The analogy which some people find useful is between this and Ohm's law:

\[ V= I\,R \tag{12.2.2}\label{12.2.2}\]

The term \(NI\), expressed in *ampere-turns*, is the *magnetomotive force *MMF.

The symbol \(\Phi_b\) is the familiar *B*-flux, and is held to be analogous to current.

The term \(l/(\mu A)\) is the *reluctance*, expressed in H^{-}^{1}. Reluctances add in series.

The reciprocal of the reluctance is the *permeance*, expressed in H. Permeances add in parallel.

Although the SI unit of permeance is the henry, permeance is not the same as the *inductance*. It will be recalled, for example, that the inductance of a long solenoid of *N* turns is

\[\dfrac{\mu AN^2}{l} \nonumber\]

Continuing with the analogy, we recall that *resistivity = *\((A / l)\, \times\) resistance;

Similarly *reluctivity = *\((A / l)\, \times\) reluctance = \(1/\mu .\, (\text{m H}^{-1})\).

Also, the reciprocal of resistance is conductance.

Similarly, the reciprocal of reluctance is *permeance. *(H)

And *conductivity *is \((l / A)\, \times \) conductance.

Likewise \((l / A)\, \times\) permeance is – what else? – permeability \(\mu .\, (\text{H m}^{-1})\).

I have mentioned these names partly for completeness and partly because it's fun to write some unusual and unfamiliar words such as permeance and reluctivity. I am probably not going to use these concepts further or give examples of their use.

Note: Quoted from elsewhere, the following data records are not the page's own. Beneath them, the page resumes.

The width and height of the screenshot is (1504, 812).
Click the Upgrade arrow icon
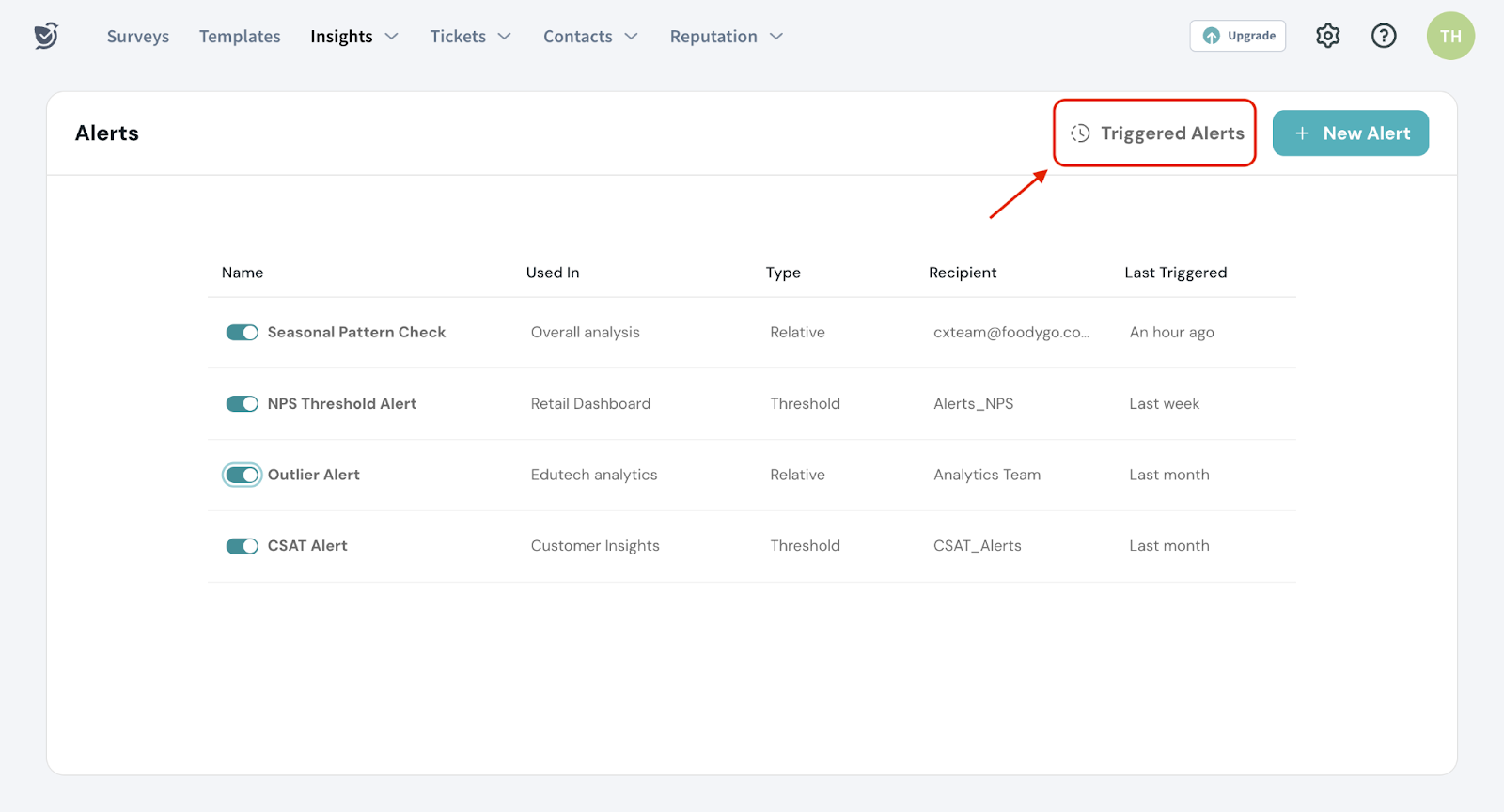click(1212, 36)
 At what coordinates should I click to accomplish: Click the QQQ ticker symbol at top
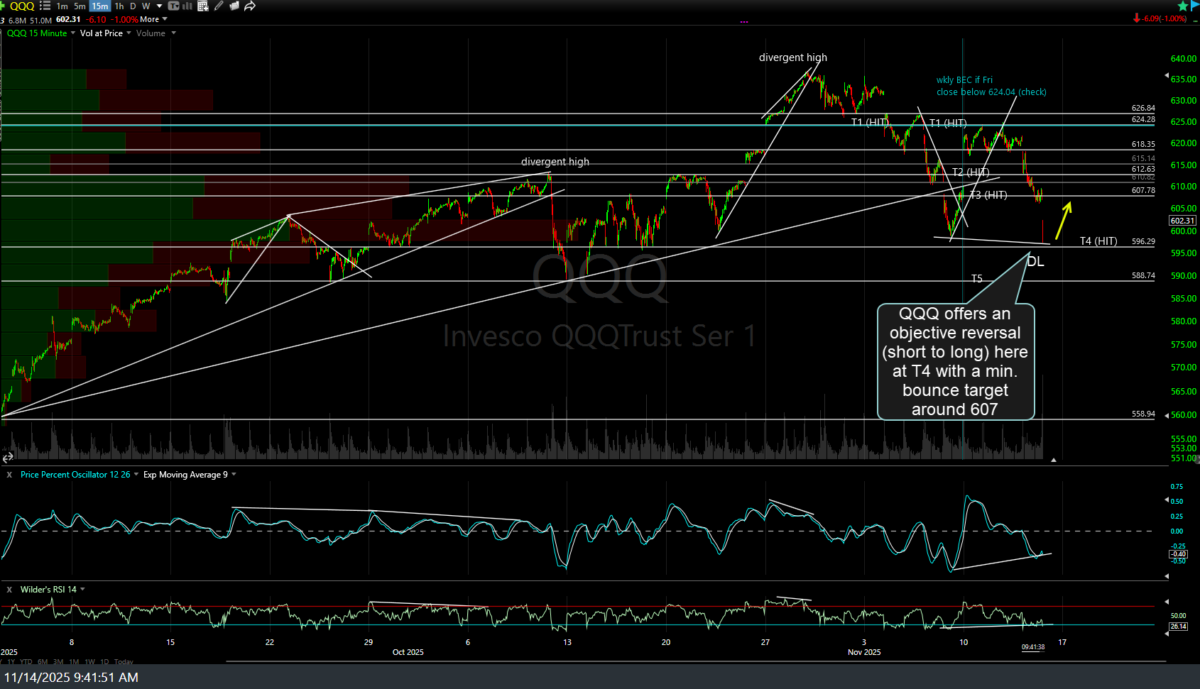pos(20,6)
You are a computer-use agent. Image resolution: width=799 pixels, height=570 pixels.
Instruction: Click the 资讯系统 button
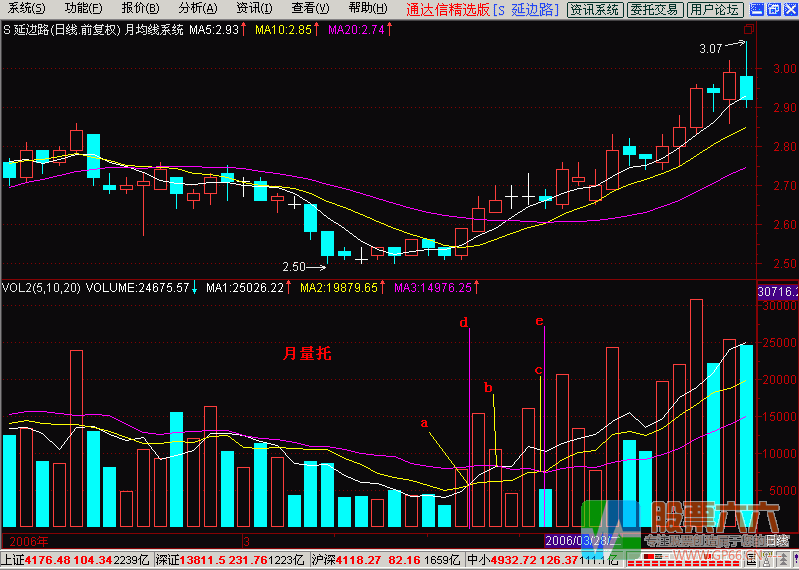tap(594, 9)
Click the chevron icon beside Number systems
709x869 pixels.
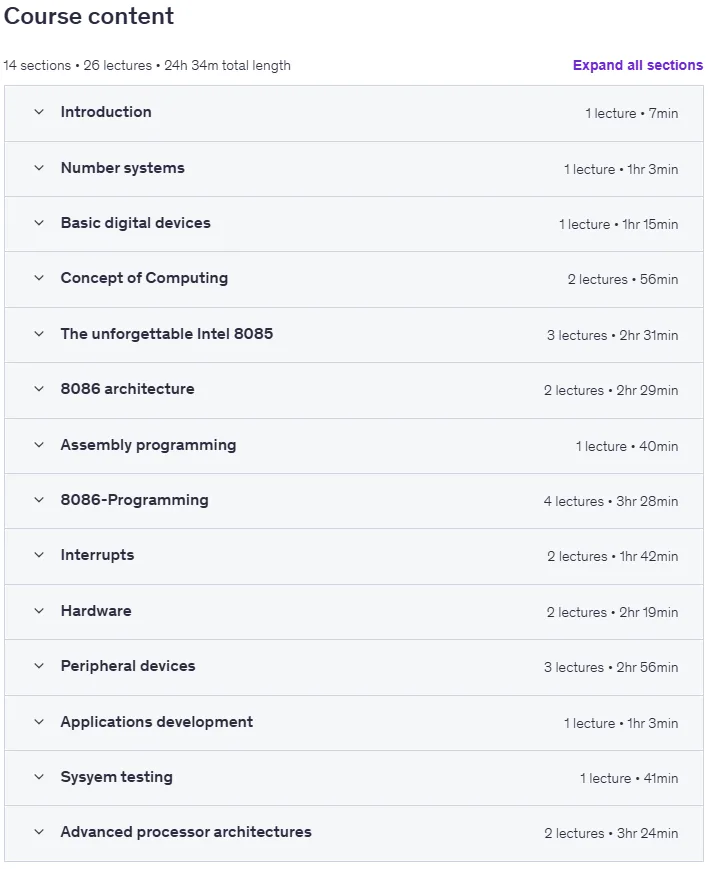coord(39,168)
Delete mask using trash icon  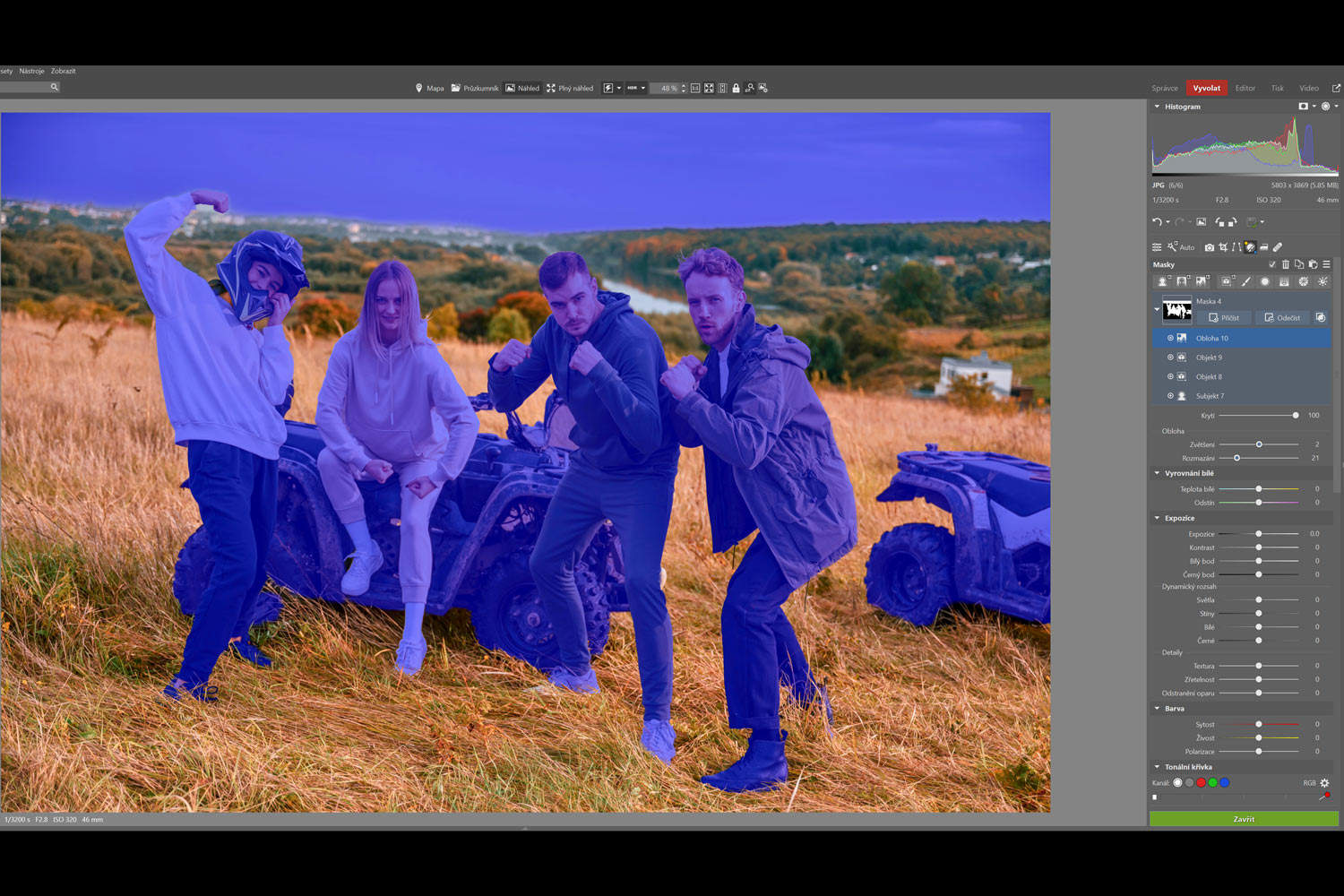1286,264
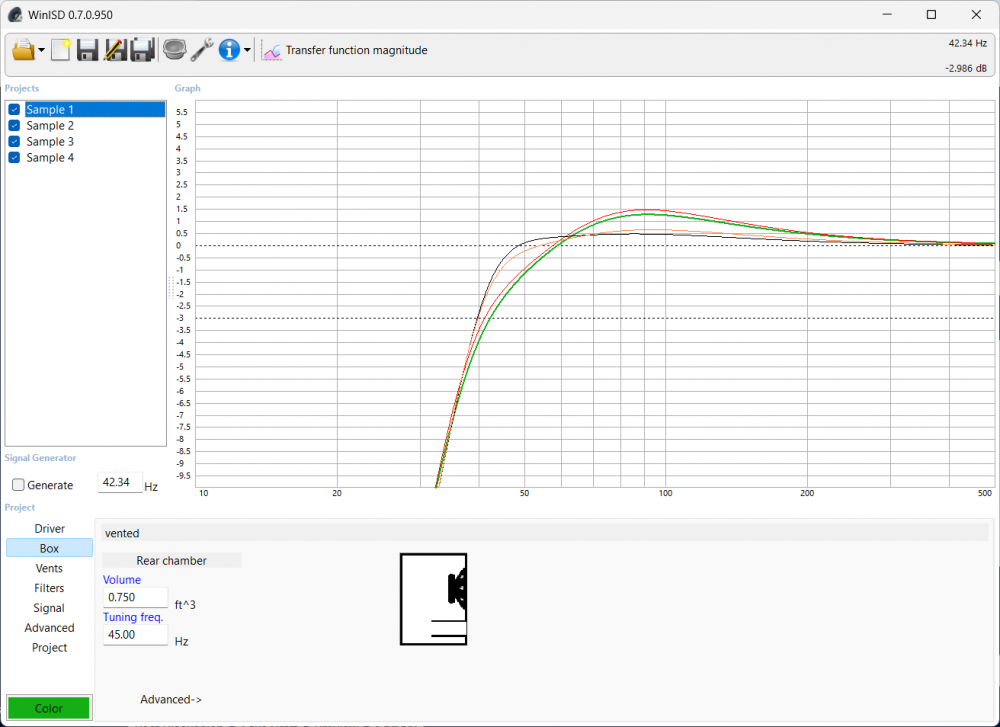Viewport: 1000px width, 727px height.
Task: Click the green Color swatch button
Action: click(49, 708)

This is mostly because I am not as familiar with them myself as perhaps I ought to be, and I am sure that there are contexts in which these concepts are indeed highly useful. The next section introduces some more funny words, such as magnetization and susceptibility – but these are words that you *will* need to know and understand.